BEGIN SOURCE RECORDS

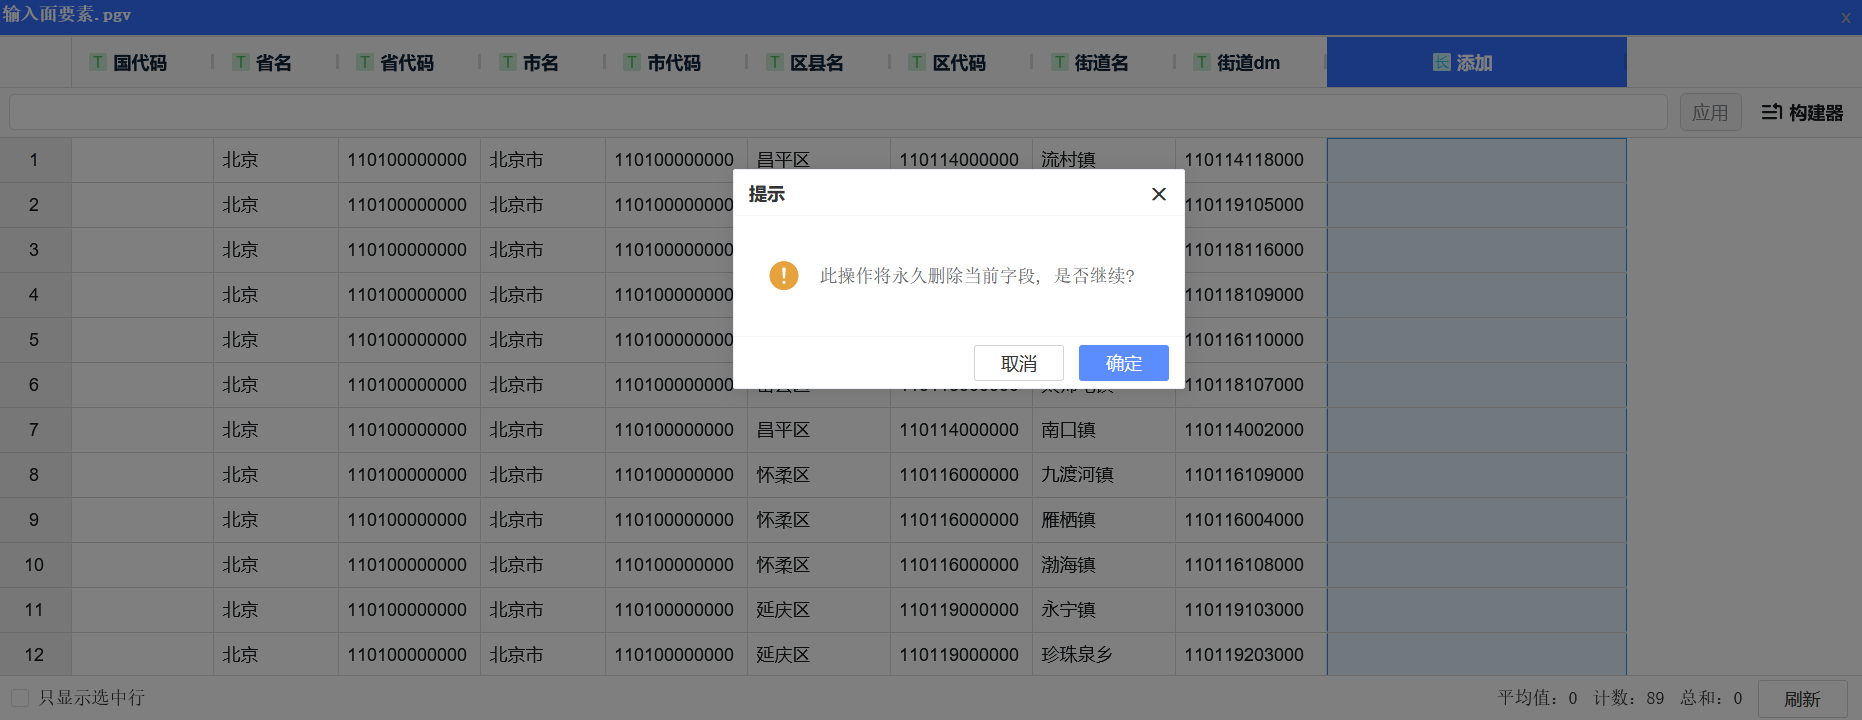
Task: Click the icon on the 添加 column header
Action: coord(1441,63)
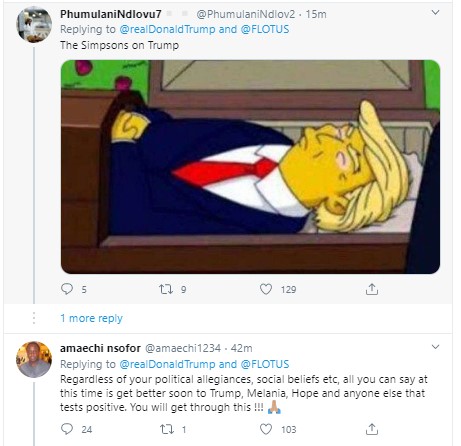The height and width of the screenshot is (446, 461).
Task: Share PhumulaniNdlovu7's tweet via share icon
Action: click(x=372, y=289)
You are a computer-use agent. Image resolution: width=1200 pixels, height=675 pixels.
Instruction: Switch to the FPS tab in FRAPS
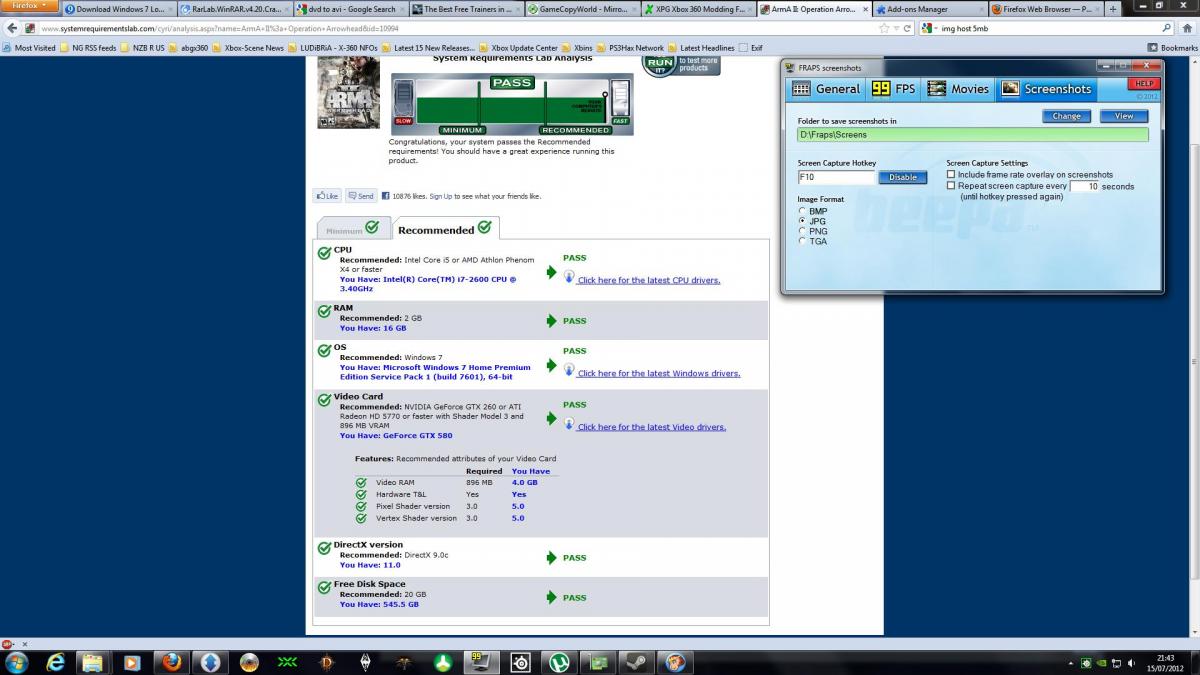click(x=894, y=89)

END SOURCE RECORDS

• WORK TASK:
Each line from the line containing "You are a computer-use" through the last line above must be written out exactly, and every picture must be omitted.

• SOLUTION FOR THIS TASK:
You are a computer-use agent. Image resolution: width=1200 pixels, height=675 pixels.
Instruction: Switch to the FPS tab in FRAPS
click(x=894, y=89)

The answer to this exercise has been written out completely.